D’autres instrumentistes pratiquent l’imzad, un instrument de la famille des vielles, une corde en boyau épais joué avec un archet rustique, il est joué uniquement par les femmes. Le rythme est soutenu par le tbal, un tambour joué avec deux baguettes et le bendir, un instrument qui ressemble à un tambourin.
Pour la rythmique, il faut ajouter les krakab, quatre cymbales à main, deux de chaque côté, reliées par une ficelle. Comme dans tous les déserts, on retrouve la flûte, un instrument traditionnel au Sahara, appelée ney, une flûte à embouchure en roseau.
La musique des Gnaouas du Sahara d’Algérie
Les Gnaouas sont à la croisée des cultures de l’Afrique, de la tradition berbère (amazigh) et de l’apport arabo-musulman. Venus comme esclaves de la région sahélo-saharienne, la confrérie des gnaouas s’est développée dans tous les pays du Maghreb. On leur attribue un pouvoir de guérison et des pratiques ésotériques.
« Symboliquement, on pourrait dire que la musique gnâwi représente une sorte d’union entre le ciel et la terre, entre le monde visible et le monde invisible. C’est une musique qui dialogue avec les esprits en usant d’un langage fait de sonorités musicales, d’invocations, d’encens, de danses et de couleurs » (Abderrahmane MOUSSAOUI, Anthropologue).

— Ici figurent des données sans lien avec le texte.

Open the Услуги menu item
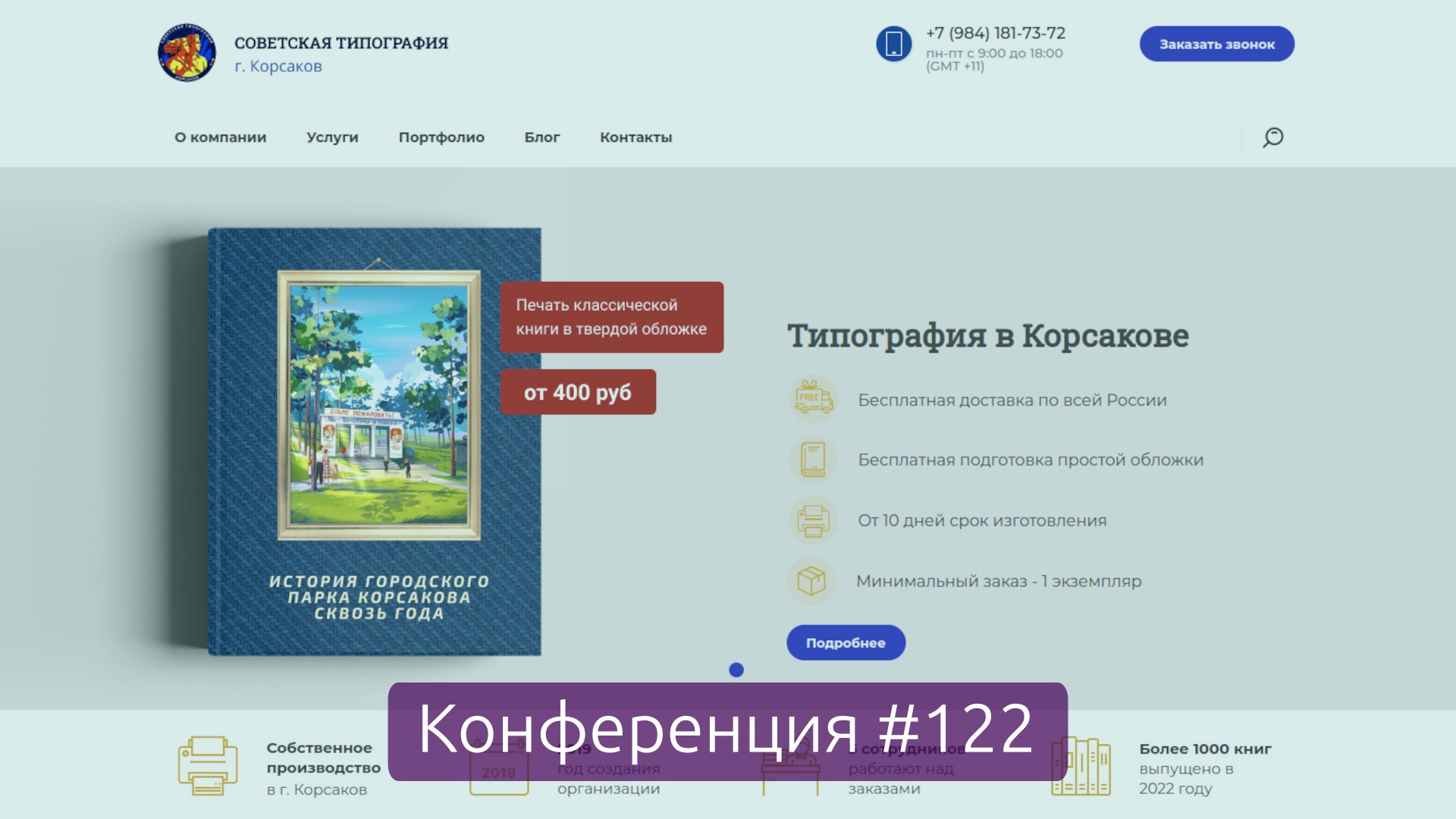The image size is (1456, 819). 332,137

La danse des Gnaouas se caractérise par des mouvements de rotation de la tête, des sauts en hauteur sans élan et des mouvements répétitifs qui mènent à la transe et à l’extase. Cette musique est aussi appelée diwan dans le sud-ouest algérien.
La hadra, une musique de transe
C’est une musique jouée et chantée exclusivement par des femmes, à l’instar du groupe Lemma de Béchar, aux portes du Sahara. Sa soliste au guembri, Hasna El Bechariya est la Maîtresse de Cérémonie et les autres membres du groupe, toutes percussionnistes répondent à son chant et à son jeu en soliste au guembri, soit par la voix, soit par le battement des mains en s’accompagnant de leurs leurs instruments.

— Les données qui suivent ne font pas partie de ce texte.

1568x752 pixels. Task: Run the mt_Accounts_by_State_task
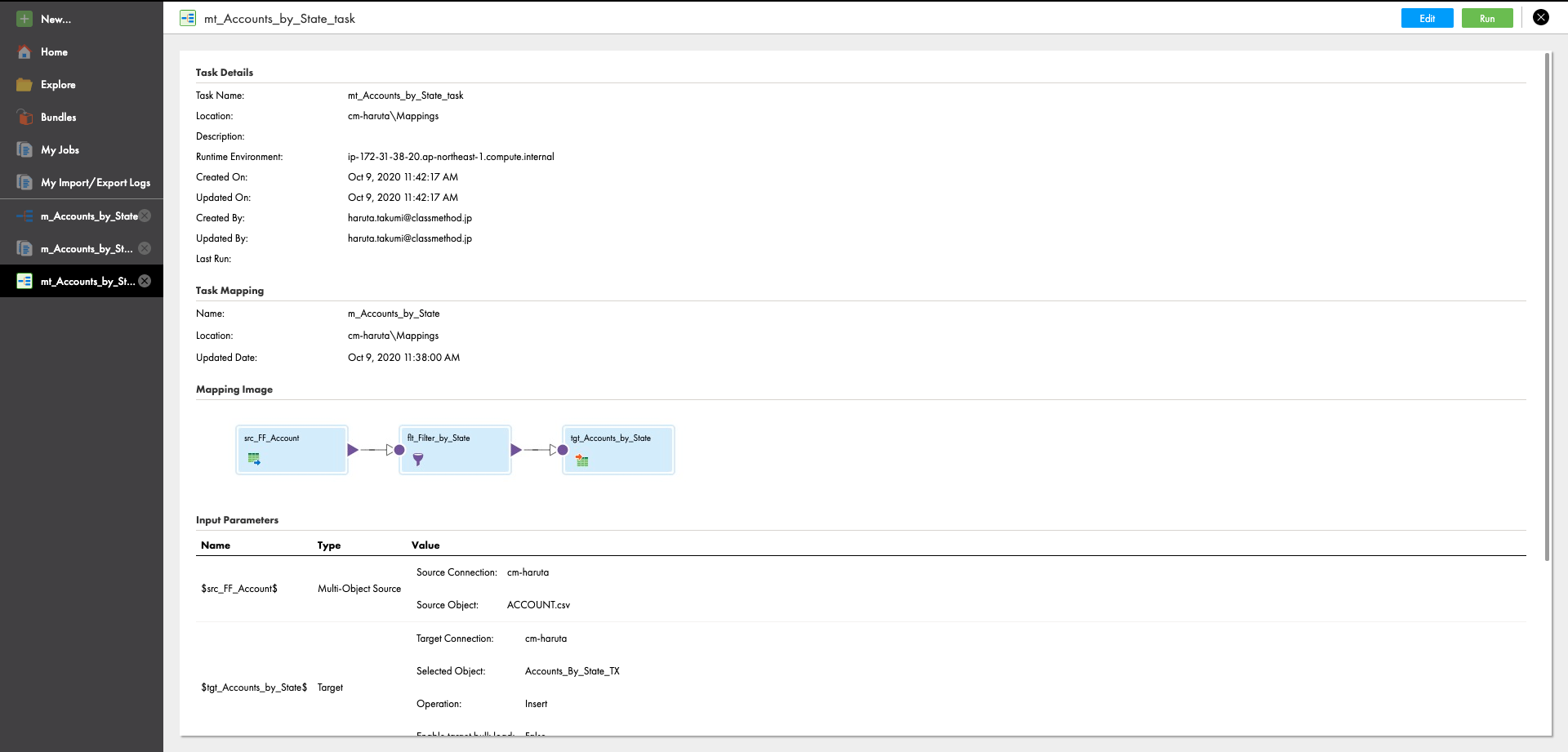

Ce groupe réuni par la chanteuse Souad Asla a franchi les frontières de l’Algérie et s’est produit lors du festival de la Hadra à Essaouira en 2015 et au Festival de World Music (WOMEX) à Helsinki en 2019. En quelques années, ce groupe féminin, s’est fait connaître sur les scènes internationales et fait rayonner le patrimoine musical saharien et algérien. L’anthropologue Abderramane Moussaoui nous explique le sens du mot lemma : «Procéder à une lemma autour d’un café, d’un thé, d’un repas, d’une supplique ou de tout autre évènement heureux ou malheureux, c’est se réunir et s’unir pour conjurer le sort qui risque de porter préjudice à l’être ensemble »
Souad Asla dit dans sa présentation d’un concert que les musiciennes de Lemma sont sa famille et que le jour où elles disparaitront, elle sera à jamais orpheline. Elles sont les gardiennes d’une tradition séculaire. Sur scène leurs longues robes colorées complètent le tableau musical. Dans leur répertoire zaffani, le sacré et le profane ainsi que le genre, se confondent. Lemma offre un spectacle authentique et original.

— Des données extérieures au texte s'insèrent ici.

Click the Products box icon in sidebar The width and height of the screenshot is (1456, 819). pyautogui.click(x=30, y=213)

La musique des oasis sahariennes du Gourara
Cette musique se caractérise par un chant polyphonique l’ahellil et le tagerrabt de la tradition amazighe des Zénètes du Gourara. Ce dernier est chanté exclusivement par des femmes. Quant à l’ahellil, il se pratique entre autres dans l’oasis de Timimoun.
Les hommes sont debout en cercle, épaule contre épaule, au milieu se trouve un soliste à la flûte puis le tambour intervient progressivement pour ponctuer les chants polyphoniques, les femmes sont également présentes, assises par le chant et le battement des mains.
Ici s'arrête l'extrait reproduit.